Au point 6 de l´article sus cité, le législateur prévoit une incompatibilité qui ne vise pas spécifiquement la prévention de conflit d´intérêt mais la garantie de l´égalité de traitement des soumissionnaires. Selon cette disposition, peut être exclus d´une procédure de passation de marché public un candidat ou soumissionnaire qui a été chargé de la recherche, de l’expérimentation, de l’étude ou de l´élaboration du dossier faisant l´objet du marché, si bien entendu ces prestations lui confèrent des avantages compétitifs qui peuvent notamment empêcher ou fausser la concurrence.

Si une des situations susmentionnées surgit, le concerné devra se soumettre aux dispositions légales prévues à cet effet.

L’Arrêté du 2 avril 2013 définissant la Règle déontologique applicable aux agents de la Fonction Publique a traité cette question en ses articles 67 et 70.

Les candidats ou soumissionnaires, les agents de l´autorité contractante ainsi que toute personne intervenant à quelque titre que ce soit dans la chaine de passation de marchés qui sont auteurs de fautes personnelles commises lors de la passation des marchés publics sont tenus de réparer les dommages résultant de leurs actes.

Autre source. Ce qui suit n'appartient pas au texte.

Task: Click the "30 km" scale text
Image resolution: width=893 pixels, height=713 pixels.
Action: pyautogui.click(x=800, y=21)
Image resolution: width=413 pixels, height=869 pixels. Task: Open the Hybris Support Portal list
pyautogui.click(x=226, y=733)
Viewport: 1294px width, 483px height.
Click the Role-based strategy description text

Pour clore cette rubrique je rappelle que les marchés publics sont exposés aux risques de corruption. Leur régulation devrait être confiée à une entité affranchie du gouvernement. Un système de marchés publics performant est un indicateur de bonne gouvernance faisant appel à l´implication de chaque citoyen à travers leurs élus. Ces derniers doivent contribuer à la saine gestion des marchés publics dont la validation finale revient à la CNMP sous réserve de l´avis favorable de la CSCCA qui fait l´objet d´audits commanditées par le Sénat de la République.